Last week, Waha basis improved to average just a 52 cent discount to the Hub, the strongest spot basis at the location in more than a month. The strengthening basis corresponded to a reported dip in Permian production. Subsequent reports have indicated production has since rebounded, another factor that could be applying downward pressure on prices this week.
Negative prices in West Texas are not unprecedented. As recently as Feb. 4 Waha traded as low as negative $1.50, although the average price for that trade date remained in the positives at 8.5 cents, Daily GPI historical data show.
The issues driving deep discounts in West Texas appeared to have a ripple effect on other regions farther west Thursday. In the Rockies, locations near the Colorado/New Mexico border sold off heavily. El Paso Bondad tumbled 54.0 cents to $1.285, while Transwestern San Juan gave up 62.0 cents to $1.255.
Elsewhere, most locations across the Midwest, Gulf Coast and East posted small day/day adjustments as forecast maps showed temperatures hovering near seasonal averages across much of the Lower 48 in the coming days.
Genscape’s real-time monitoring of liquefied natural gas (LNG) volumes was showing an unexpected drop in deliveries to Cheniere Energy Inc.’s Sabine Pass, LA, terminal for Thursday. Delivery nominations to Sabine Pass had dropped 617 MMcf/d day/day from Wednesday to Thursday (March 20 to March 21), according to the firm.
“Evening cycle nominations showed the greatest declines in scheduled capacity on the Kinder Morgan Louisiana and Creole Trail pipelines, with scheduled deliveries to the terminal via each pipeline falling 310 MMcf and 249 MMcf, respectively,” Genscape analyst Allison Hurley said. “Scheduled deliveries to Sabine Pass LNG have averaged 3.9 Bcf/d over the last seven days.”

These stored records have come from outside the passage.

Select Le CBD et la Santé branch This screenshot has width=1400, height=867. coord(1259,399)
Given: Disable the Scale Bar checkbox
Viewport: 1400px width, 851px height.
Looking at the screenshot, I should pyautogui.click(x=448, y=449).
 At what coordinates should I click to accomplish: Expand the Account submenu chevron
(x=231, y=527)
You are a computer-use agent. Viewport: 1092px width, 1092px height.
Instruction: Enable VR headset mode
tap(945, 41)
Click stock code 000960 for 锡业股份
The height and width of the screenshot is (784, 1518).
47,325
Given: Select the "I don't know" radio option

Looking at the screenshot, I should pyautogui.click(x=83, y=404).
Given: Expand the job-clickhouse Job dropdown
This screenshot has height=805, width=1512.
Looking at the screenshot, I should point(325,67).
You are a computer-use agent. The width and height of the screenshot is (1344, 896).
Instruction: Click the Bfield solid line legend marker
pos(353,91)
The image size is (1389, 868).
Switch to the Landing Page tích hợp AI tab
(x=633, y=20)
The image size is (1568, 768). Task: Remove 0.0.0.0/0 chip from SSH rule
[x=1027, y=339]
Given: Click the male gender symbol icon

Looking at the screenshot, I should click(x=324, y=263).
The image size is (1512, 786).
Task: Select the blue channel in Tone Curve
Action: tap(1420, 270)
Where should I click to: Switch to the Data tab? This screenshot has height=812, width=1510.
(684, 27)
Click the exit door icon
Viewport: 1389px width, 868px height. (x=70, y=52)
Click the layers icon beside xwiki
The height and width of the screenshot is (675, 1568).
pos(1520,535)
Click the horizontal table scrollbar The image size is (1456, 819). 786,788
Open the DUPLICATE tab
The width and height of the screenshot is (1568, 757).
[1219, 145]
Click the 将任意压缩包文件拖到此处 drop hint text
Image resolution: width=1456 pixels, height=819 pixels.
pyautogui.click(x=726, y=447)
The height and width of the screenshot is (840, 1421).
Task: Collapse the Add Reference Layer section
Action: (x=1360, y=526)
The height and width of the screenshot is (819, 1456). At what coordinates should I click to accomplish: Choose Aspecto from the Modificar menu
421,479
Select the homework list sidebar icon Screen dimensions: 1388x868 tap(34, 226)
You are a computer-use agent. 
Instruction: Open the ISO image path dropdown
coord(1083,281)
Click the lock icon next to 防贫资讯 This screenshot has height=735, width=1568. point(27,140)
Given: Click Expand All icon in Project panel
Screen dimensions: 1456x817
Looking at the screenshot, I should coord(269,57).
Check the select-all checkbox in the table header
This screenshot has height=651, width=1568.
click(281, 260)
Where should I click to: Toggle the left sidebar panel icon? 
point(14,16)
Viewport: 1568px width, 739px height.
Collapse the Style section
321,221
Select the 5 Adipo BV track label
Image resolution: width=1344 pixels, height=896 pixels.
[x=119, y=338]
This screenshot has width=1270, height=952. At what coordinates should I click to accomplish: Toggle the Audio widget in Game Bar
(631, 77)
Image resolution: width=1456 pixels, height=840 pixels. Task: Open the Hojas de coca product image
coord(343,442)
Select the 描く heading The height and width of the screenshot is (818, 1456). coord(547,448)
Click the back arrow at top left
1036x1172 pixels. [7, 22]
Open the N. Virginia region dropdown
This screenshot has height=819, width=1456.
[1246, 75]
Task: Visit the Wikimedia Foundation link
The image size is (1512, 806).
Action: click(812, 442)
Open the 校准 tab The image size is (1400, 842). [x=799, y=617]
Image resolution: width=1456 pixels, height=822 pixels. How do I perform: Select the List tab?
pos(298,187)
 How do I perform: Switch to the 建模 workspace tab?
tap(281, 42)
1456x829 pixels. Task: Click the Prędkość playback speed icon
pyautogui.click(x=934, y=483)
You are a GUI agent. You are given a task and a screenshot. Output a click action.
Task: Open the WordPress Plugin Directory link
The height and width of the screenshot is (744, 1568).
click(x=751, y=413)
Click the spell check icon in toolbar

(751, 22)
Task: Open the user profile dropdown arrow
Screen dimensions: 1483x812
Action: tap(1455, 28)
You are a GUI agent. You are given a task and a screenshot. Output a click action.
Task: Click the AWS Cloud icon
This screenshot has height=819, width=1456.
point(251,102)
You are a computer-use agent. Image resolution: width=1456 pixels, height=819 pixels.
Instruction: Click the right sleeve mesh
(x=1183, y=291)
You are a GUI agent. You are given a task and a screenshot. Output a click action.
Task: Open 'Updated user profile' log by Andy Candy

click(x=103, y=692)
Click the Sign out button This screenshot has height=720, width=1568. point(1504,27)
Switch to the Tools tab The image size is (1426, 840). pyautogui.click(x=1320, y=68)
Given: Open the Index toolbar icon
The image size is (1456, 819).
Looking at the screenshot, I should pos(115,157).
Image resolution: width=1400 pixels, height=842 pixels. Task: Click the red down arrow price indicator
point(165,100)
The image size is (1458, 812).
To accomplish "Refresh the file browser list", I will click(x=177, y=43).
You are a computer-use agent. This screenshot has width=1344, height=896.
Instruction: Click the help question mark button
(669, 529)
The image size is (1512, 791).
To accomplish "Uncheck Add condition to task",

Hurley said the drop in volumes did not correspond to any scheduled maintenance on either Kinder Morgan Louisiana or Creole Trail.
A few locations inched higher in the Northeast Thursday, where a spring storm was expected to deliver heavy precipitation, including snowfall in some areas. PNGTS added 20.5 cents to $4.040.
The National Weather Service was calling for a low pressure system located over southeast Virginia to track up the East Coast Thursday and into Friday.
“Moderate to locally heavy rainfall will accompany this system across the Mid-Atlantic and Northeast with flash flooding a marginal and local threat, particularly for highly urbanized areas. A handful of flood watches are in effect across parts of the Mid-Atlantic,” the forecaster said. “Accumulating snowfall is likely well inland across portions of the interior Northeast.”